The profiling was performed in CCLE study using Affymetrix GeneChip® Human Genome U133 Plus 2.0 Array and in CGP study by Affymetrix GeneChip® HT Human Genome U133 Array plate. The expression datasets were normalized as described when made public by the authors. Expression profiles in the CTD study were from CCLE. It has been shown earlier¹¹ that disagreement between CGP and CCLE could be attributed to the usage of different transcriptomics datasets only to a minor extent. We checked both the CCLE and CGP expression profiles and concluded that the latter provided poorer statistical power in regard to drug sensitivity as well as lower coverage of both genes (13891 unique mapped gene symbols vs. 18900 in CCLE) and cell lines (622 vs. 1034). For these reasons, we used the CCLE dataset in all the presented alternative analyses except NEA and ORA. AGS for the latter two were compiled from the both platforms (affymetrix_ccle and affymetrix_cgp). Expression values x of the downloaded datasets were transformed to log₂(x).

Gene Copy Number

CCLE, CGP, and CTD all employed Affymetrix SNP 6.0 microarrays for gene copy number detection. We downloaded the CCLE dataset¹² for 994 cell lines. In addition, we downloaded COSMIC data³⁷ independently produced by the same platform and then post-processed in three different ways to provide total, absolute copy number per gene, number of copies of the minor allele, and a binary classification of gene copy number values into “gain” vs. “loss”. All datasets were used as downloaded, without further processing or normalization.

Point mutations

CCLE provided point mutation data on sequencing of 1667 genes in 904 cell lines. In addition, we downloaded COSMIC data from exome sequencing of 1023 cell line genomes, which mapped to 19759 gene symbols. Mutation data from the both screens were used in the binary form, i.e. all specifying attributes were neglected.

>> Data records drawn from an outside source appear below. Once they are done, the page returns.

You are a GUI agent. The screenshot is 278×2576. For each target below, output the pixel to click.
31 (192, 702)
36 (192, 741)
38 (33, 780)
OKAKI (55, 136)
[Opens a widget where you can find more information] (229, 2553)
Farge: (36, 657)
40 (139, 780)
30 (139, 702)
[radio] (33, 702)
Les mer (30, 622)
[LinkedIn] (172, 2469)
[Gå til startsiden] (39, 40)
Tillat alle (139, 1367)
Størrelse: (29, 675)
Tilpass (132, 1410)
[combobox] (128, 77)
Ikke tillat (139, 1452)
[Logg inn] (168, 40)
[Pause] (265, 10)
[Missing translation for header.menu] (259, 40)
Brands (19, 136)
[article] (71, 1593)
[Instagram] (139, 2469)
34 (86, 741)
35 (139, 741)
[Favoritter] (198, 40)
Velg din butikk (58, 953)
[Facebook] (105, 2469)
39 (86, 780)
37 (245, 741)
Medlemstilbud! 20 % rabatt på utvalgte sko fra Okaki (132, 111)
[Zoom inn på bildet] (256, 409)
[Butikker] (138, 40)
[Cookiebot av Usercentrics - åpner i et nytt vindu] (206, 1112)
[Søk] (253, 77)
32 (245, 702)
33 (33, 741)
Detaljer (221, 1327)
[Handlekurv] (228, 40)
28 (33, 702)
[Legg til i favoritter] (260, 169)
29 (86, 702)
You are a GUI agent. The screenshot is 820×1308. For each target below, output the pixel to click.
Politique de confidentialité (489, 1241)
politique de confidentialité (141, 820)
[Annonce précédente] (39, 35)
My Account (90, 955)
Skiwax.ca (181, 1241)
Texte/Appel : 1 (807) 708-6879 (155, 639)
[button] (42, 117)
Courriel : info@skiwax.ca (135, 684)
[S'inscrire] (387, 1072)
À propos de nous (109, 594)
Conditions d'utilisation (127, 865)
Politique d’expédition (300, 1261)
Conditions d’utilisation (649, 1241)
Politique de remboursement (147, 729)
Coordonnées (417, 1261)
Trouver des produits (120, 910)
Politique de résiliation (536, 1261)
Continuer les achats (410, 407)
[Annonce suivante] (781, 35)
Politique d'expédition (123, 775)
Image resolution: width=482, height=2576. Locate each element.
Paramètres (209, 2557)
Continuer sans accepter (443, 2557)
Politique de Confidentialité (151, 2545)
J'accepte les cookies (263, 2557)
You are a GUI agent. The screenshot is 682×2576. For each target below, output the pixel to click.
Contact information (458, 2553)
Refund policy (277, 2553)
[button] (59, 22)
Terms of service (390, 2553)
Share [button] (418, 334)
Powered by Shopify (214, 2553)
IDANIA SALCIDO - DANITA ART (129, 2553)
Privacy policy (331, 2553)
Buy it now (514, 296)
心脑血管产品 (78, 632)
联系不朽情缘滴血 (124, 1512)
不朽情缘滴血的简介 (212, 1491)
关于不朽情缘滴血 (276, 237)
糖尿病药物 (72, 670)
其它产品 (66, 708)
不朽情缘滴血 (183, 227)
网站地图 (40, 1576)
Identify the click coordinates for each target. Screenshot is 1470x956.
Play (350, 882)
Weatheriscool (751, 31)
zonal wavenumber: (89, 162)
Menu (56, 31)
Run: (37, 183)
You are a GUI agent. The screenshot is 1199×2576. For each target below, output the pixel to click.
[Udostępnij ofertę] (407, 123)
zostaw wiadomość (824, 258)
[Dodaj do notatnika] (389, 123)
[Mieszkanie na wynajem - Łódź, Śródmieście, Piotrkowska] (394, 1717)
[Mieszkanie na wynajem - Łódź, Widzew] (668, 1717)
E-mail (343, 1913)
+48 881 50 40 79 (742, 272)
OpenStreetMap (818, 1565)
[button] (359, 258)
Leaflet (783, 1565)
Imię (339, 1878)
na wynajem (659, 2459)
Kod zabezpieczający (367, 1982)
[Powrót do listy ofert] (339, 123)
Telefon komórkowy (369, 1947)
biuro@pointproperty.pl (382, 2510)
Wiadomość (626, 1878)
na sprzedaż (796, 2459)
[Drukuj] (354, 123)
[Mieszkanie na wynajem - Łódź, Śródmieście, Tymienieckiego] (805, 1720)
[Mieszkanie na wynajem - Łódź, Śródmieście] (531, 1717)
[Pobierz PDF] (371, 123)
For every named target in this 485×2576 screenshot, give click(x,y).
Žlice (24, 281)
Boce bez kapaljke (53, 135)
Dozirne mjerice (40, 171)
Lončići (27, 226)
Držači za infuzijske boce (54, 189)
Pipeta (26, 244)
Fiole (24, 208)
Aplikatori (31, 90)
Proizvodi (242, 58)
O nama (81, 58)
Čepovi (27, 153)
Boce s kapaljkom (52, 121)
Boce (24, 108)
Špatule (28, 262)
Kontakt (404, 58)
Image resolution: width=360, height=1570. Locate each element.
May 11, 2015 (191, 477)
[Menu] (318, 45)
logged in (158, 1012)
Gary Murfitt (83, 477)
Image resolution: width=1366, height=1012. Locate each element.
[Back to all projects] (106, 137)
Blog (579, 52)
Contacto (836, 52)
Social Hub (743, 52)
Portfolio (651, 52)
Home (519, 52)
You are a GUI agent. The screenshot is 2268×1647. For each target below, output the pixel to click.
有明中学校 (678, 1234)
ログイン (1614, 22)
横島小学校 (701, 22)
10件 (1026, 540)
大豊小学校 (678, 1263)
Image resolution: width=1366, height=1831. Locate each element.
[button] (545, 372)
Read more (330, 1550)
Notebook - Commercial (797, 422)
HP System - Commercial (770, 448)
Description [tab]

Following the same approach, we employed TCGA data on somatic point mutations reported in MAF files. The column ‘Variant_Classification’ contained a number (more than 15) different codes, most frequent being Missense_Mutation, Nonsense_Mutation, and Silent. the latter constituted around 25% of the total number of somatic mutations reported in the eight cancers, while around half of such cases contained only mutations reported as silent. This fraction would not significantly affect the false positive and true discovery rates in any enrichment analysis. Furthermore, we found that in each cohort tens to hundreds of most frequently mutated genes (e.g. top 5% ranked by frequency per base pair length) had a significant rate of purely silent mutations (see Supplementary File Nmut_vs_frequency.4cohorts.pdf). Discarding such would exclude many potential cancer drivers – although of yet unknown mechanisms. We therefore included all mutation records present in the MAF files.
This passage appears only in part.